• **EXERCISE PROMPT**: Below are some entries. Transcribe the lines from the one holding "Screen dimensions: 605x436" to the one holding "Click the thread count down arrow", inclusive, but not the pictures among them.

• **DATA EXTRACT**:
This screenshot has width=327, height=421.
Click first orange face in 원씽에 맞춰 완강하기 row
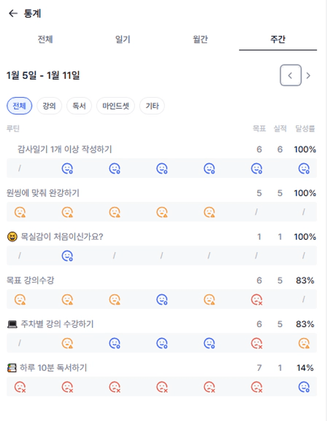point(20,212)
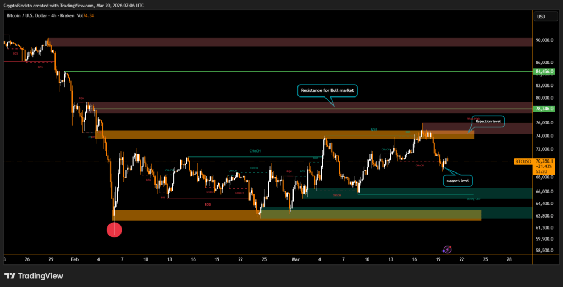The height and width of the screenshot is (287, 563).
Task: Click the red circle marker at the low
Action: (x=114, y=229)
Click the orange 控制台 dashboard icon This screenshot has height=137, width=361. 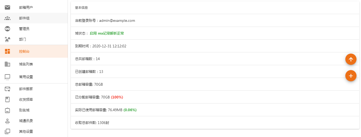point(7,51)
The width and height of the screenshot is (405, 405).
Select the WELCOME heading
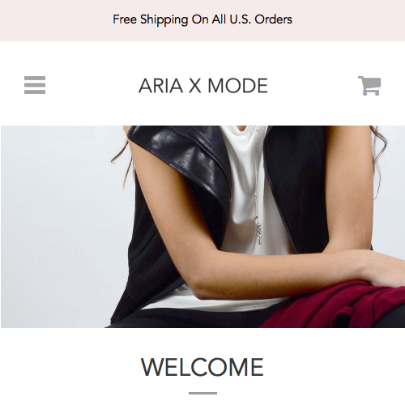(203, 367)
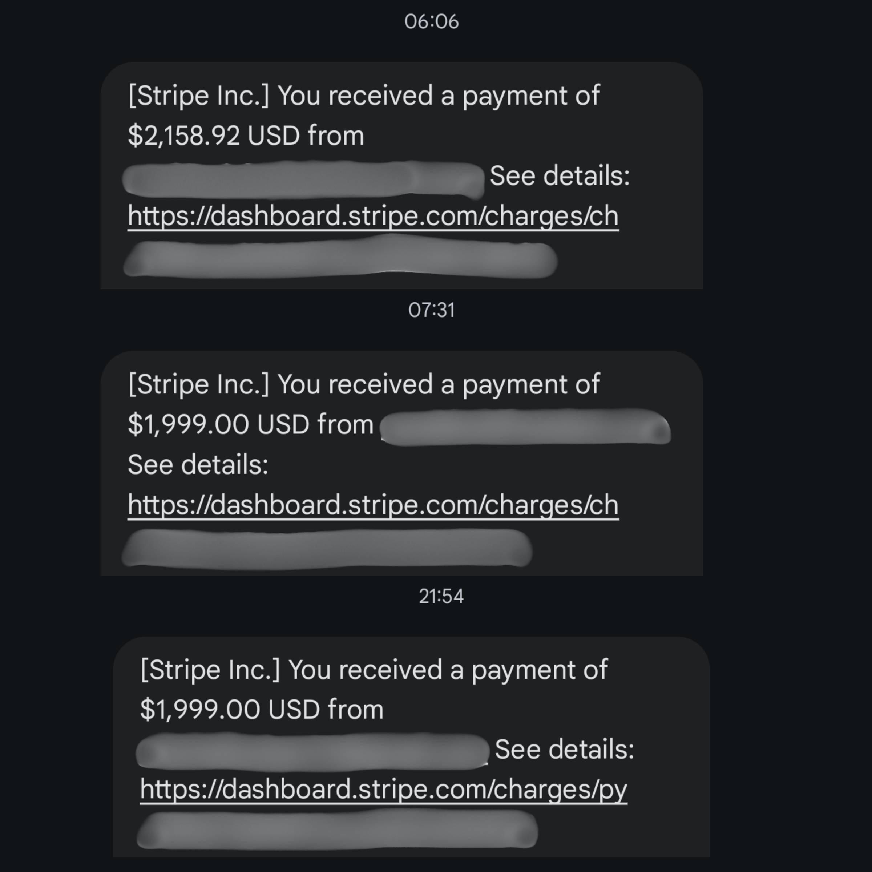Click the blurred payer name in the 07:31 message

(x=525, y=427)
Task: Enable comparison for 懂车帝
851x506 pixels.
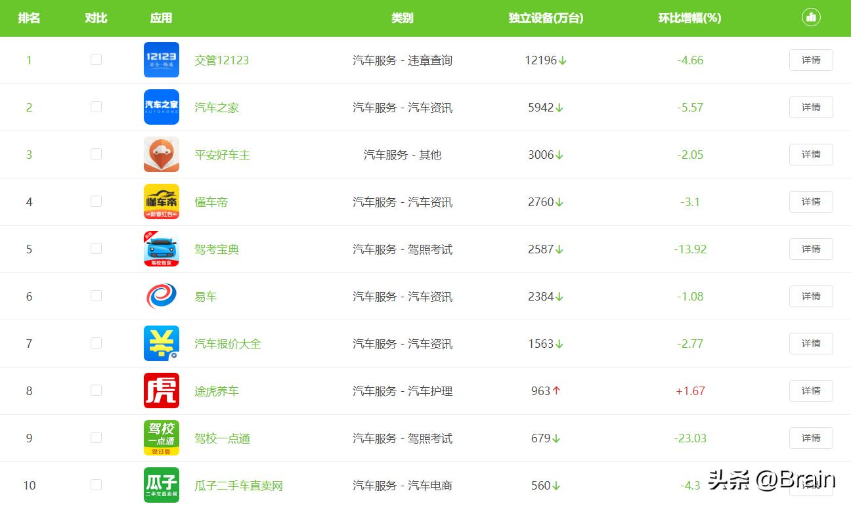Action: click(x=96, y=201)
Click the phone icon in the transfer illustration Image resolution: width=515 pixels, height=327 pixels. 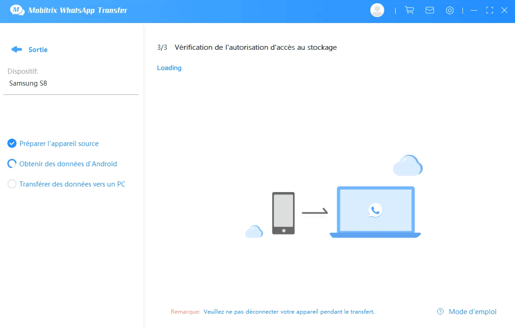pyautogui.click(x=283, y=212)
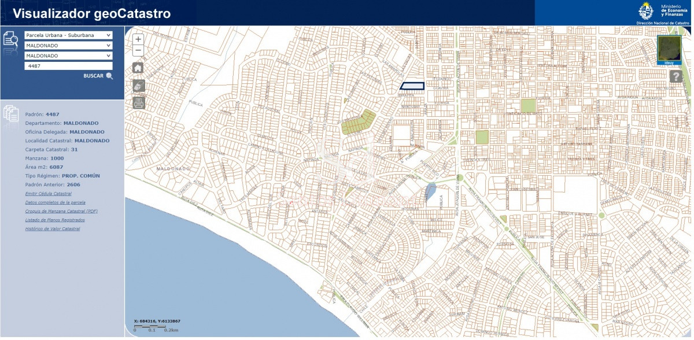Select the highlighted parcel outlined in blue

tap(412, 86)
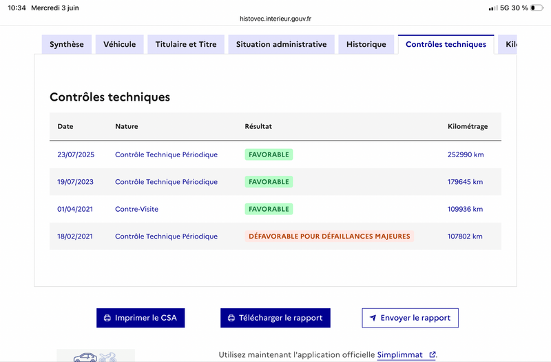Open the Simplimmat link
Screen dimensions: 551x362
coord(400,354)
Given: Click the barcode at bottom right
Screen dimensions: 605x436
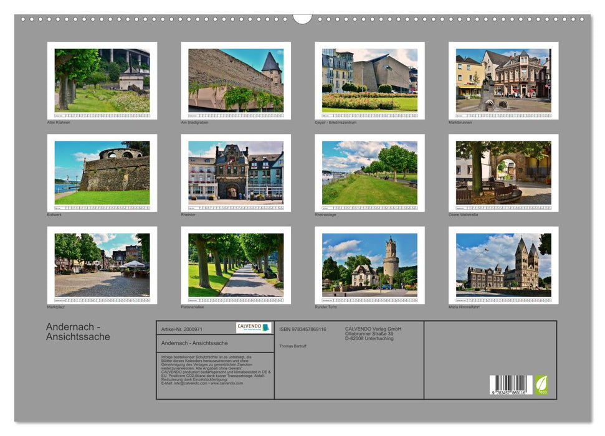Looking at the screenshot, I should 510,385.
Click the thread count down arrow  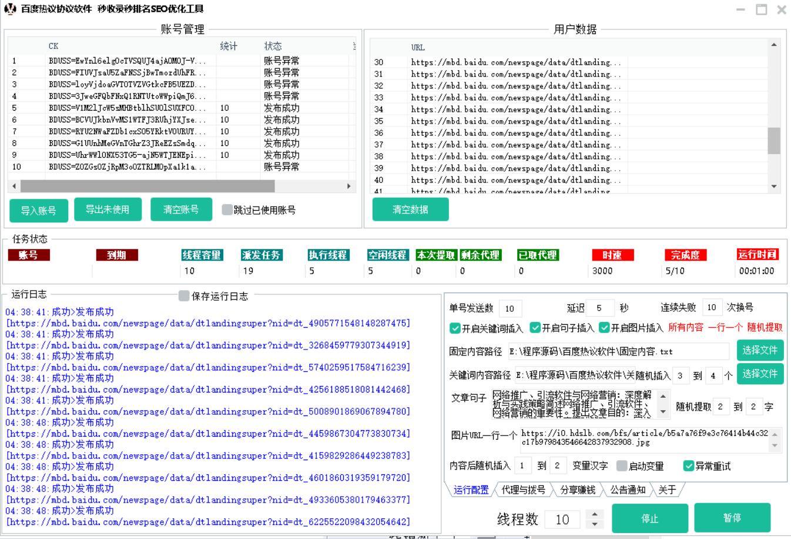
...
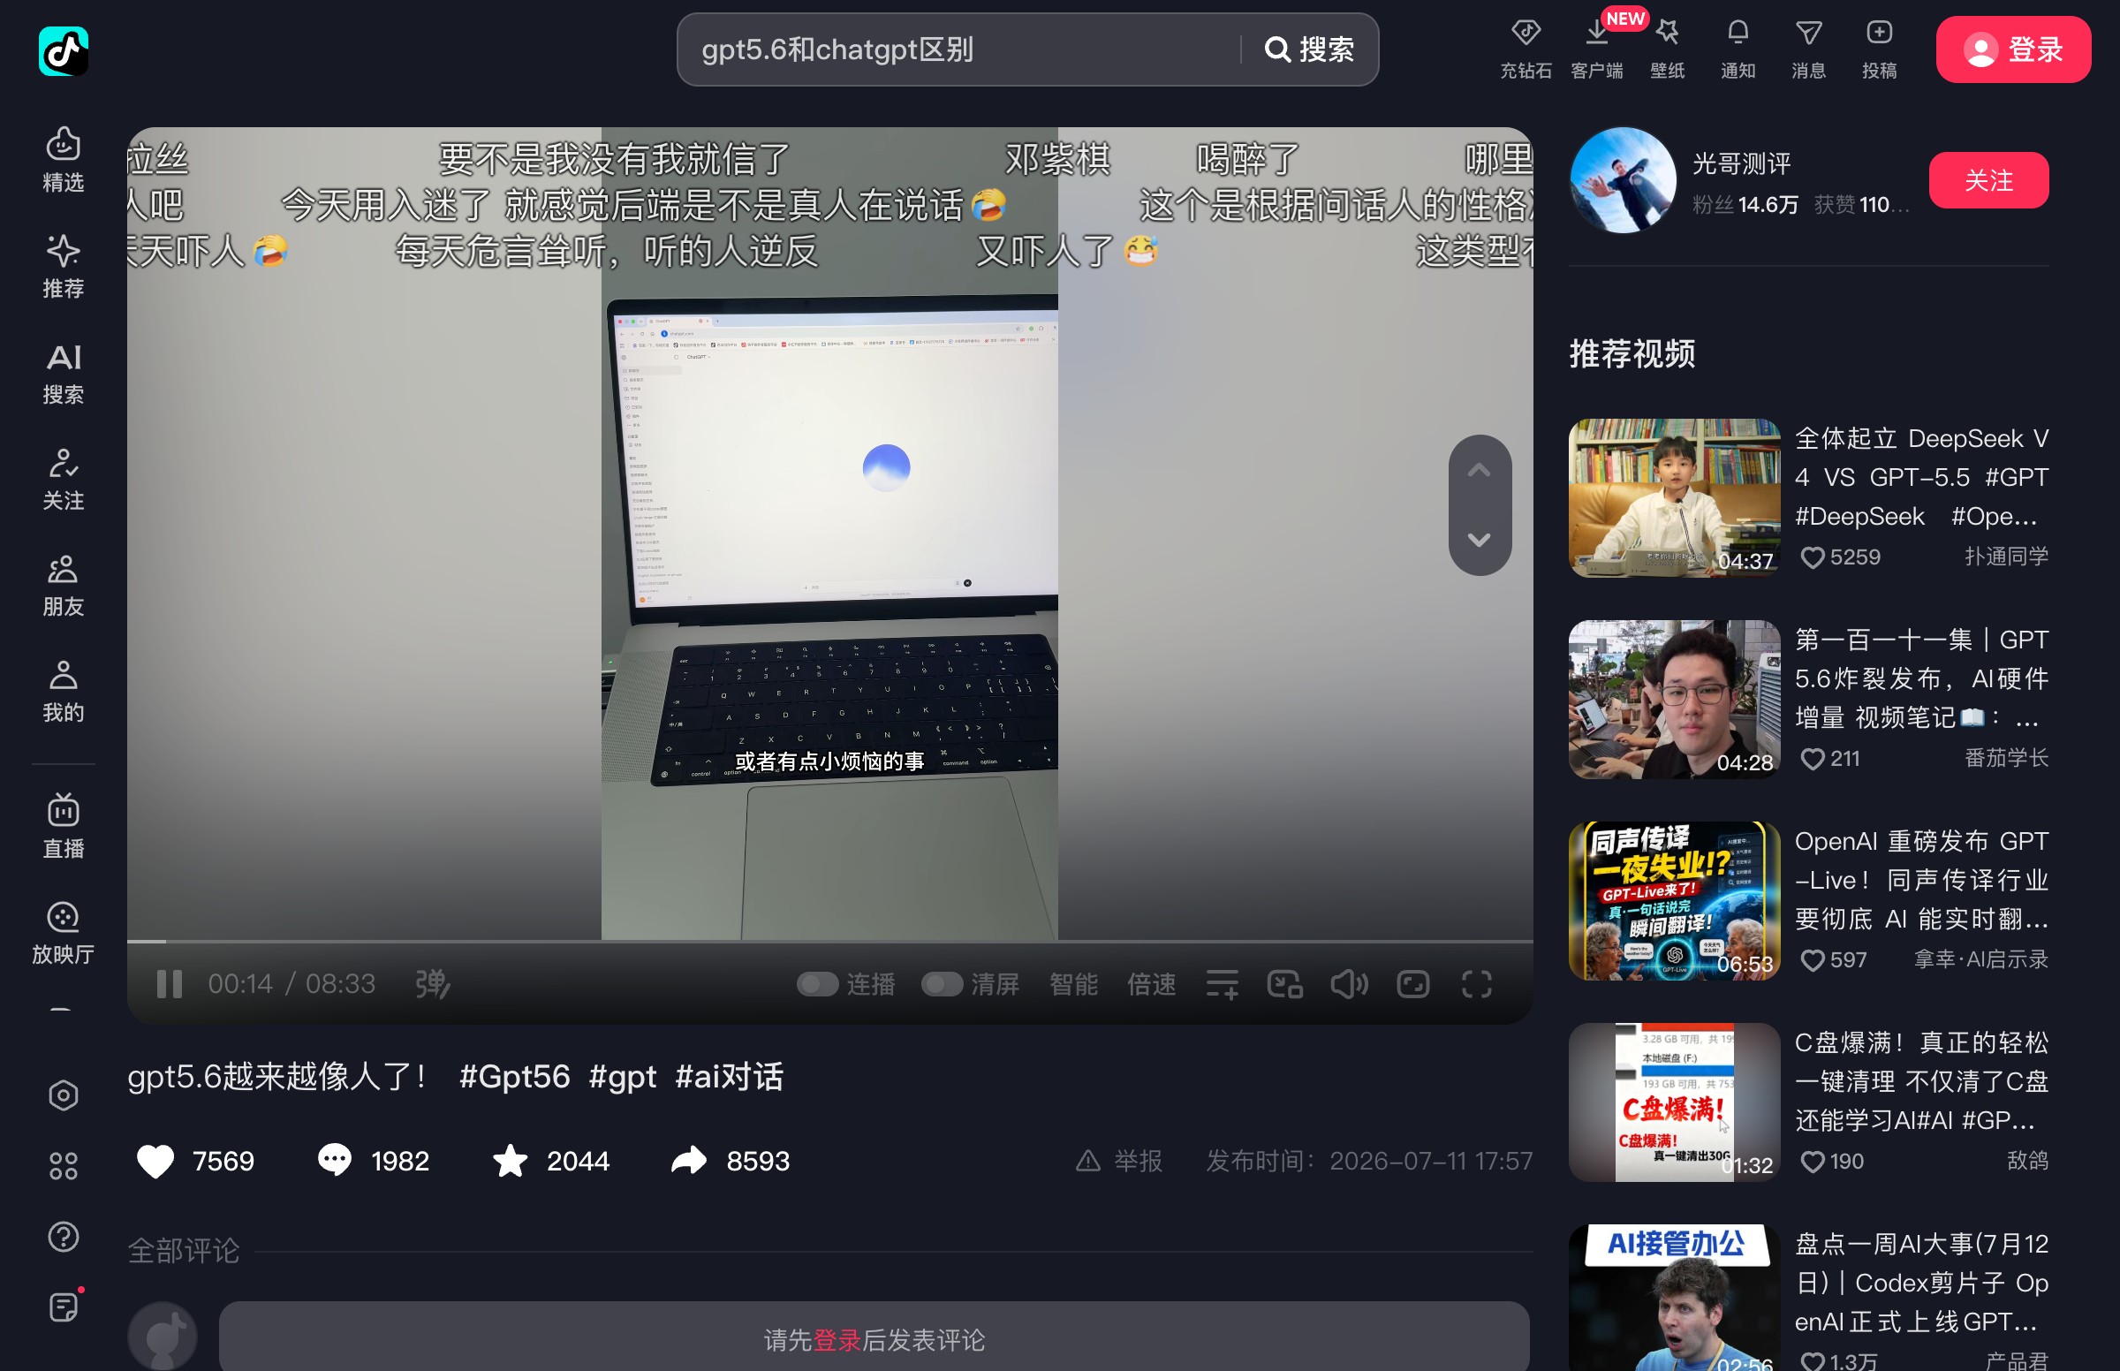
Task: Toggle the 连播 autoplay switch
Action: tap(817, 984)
---
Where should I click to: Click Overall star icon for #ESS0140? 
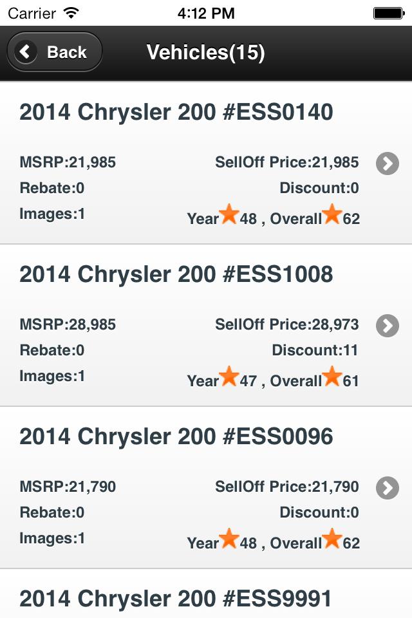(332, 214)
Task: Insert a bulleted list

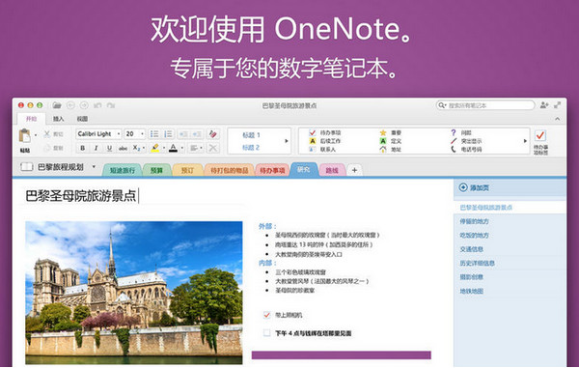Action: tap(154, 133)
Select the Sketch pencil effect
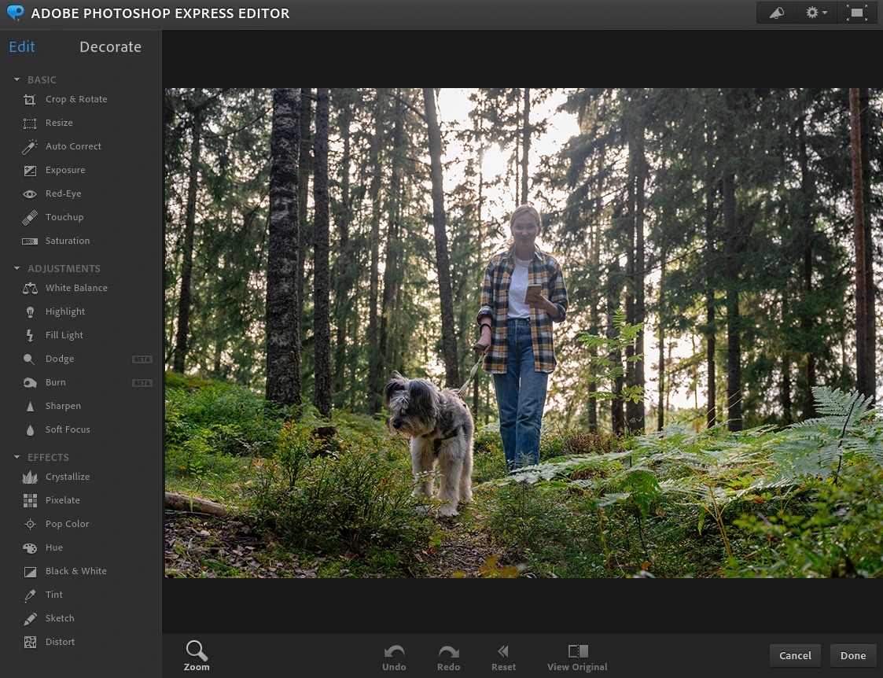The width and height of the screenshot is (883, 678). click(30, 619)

• **ANSWER TO THE EXERCISE**:
Screen dimensions: 605x436
Looking at the screenshot, I should 510,385.
Click the thread count down arrow  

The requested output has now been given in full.